OCCUPER (s'). On dit s'occuper à et s'occuper de: le premier se met avec les verbes, le second avec les substantifs: il s'occupe à me faire avoir une place;—il s'occupe de mon affaire.

ŒIL-DE-BŒUF. Au pluriel, œils-de-bœuf: il en est ainsi d'œil-de-bouc,—d'œil-de-chat,—d'œil-de-chèvre,—d'œil-de-christ,—d'œil-de-perdrix,—d'œil-de-soleil.

On dit; yeux du frommage:—yeux du pain.

OFFRIR devant l'infinitif prend de, et s'offrir prend à; il offre de vous accompagner:—il s'offre à vous accompagner.

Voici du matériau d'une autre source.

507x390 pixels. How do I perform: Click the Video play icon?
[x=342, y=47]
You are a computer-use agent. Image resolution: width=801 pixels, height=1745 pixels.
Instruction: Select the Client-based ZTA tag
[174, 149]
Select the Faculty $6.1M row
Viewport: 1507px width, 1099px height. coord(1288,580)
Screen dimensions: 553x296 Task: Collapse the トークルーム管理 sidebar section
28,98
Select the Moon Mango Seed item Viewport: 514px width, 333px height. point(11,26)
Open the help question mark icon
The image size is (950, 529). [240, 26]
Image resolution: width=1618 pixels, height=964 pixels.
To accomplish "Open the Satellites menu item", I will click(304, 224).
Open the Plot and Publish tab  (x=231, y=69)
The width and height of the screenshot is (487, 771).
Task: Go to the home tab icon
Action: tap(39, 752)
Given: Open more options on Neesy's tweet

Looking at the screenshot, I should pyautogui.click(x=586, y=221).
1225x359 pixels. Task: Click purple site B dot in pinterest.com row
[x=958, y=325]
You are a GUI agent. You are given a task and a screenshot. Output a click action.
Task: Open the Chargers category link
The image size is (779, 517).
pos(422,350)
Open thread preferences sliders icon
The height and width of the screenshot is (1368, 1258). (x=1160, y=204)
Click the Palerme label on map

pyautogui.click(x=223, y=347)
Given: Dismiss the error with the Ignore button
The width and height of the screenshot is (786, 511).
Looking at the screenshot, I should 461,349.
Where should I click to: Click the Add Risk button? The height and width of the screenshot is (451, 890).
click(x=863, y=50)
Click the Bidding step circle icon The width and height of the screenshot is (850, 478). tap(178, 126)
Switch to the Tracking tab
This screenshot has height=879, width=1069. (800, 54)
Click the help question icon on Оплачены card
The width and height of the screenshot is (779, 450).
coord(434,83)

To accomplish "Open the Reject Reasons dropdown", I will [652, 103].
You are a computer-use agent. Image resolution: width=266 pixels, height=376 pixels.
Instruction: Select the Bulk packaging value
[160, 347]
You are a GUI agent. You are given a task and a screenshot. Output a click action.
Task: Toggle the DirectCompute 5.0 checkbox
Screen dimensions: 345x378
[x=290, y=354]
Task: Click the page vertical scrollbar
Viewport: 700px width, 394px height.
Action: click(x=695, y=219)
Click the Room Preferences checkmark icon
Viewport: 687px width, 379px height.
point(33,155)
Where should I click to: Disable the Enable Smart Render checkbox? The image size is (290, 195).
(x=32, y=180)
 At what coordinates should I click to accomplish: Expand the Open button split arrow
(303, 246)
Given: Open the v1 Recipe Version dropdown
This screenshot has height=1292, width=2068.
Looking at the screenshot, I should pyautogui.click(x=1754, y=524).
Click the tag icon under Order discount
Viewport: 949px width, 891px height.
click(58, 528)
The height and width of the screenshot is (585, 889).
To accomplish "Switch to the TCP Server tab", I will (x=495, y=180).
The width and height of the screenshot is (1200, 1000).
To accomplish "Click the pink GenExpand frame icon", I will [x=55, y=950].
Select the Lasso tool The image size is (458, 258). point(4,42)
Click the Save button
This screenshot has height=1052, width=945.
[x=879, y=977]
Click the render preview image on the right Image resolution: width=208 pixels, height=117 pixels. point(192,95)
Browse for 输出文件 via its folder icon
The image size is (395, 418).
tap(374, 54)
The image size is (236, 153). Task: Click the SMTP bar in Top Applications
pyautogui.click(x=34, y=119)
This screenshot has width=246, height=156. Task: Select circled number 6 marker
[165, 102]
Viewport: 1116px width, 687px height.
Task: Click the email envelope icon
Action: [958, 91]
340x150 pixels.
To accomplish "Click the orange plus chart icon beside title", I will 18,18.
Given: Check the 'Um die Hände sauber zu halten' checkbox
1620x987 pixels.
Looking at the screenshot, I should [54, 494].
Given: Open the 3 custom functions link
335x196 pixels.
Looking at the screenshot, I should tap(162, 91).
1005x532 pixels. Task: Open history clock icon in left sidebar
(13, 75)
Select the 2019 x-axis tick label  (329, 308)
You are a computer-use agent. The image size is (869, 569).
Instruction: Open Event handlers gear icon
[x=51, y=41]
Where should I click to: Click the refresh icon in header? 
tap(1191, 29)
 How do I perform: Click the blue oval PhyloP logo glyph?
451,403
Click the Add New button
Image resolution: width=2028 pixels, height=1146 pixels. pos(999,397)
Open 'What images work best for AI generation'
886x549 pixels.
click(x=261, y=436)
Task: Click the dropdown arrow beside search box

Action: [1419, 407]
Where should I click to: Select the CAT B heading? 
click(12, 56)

OINDRE, j'oins, tu oins, il oint, nous oignons, vous oignez, ils oignent, j'oignais, j'oignis, j'ai oint, j'oindrai, j'oindrais, oins, oignons, oignez, que j'oigne, que nous oignons, que j'oignisse, oignant, oint, ointe.

Ainsi se conjugue joindre.

ON. Quoique masculin et singulier de sa nature, le pronom on devient féminin quand il s'applique spécialement à une personne du sexe: et pluriel lorsque le sens indique évidemment qu'il désigne plusieurs personnes. Alors l'adjectif et le participe qui se rapportent à on prennent la marque du féminin et du pluriel: quand on est mère on n'est pas toujours maîtresse de son temps:—quand on s'estime mutuellement, on n'est pas heureux d'être séparés.

Au lieu de on, il faut employer l'on, pour éviter certaines consonnances choquantes qui ont lieu principalement après et, si, ou:—et l'on veut;—si l'on dit:—ou l'on verra.

Cependant on doit faire usage de on devant le, la, les, lui pour éviter la répétition désagréable de l'articulation l:—et dire, et on le veut,—si on le dit,—ou on le verra, et non pas, et l'on le veut,—si l'on le dit,—ou l'on le verra.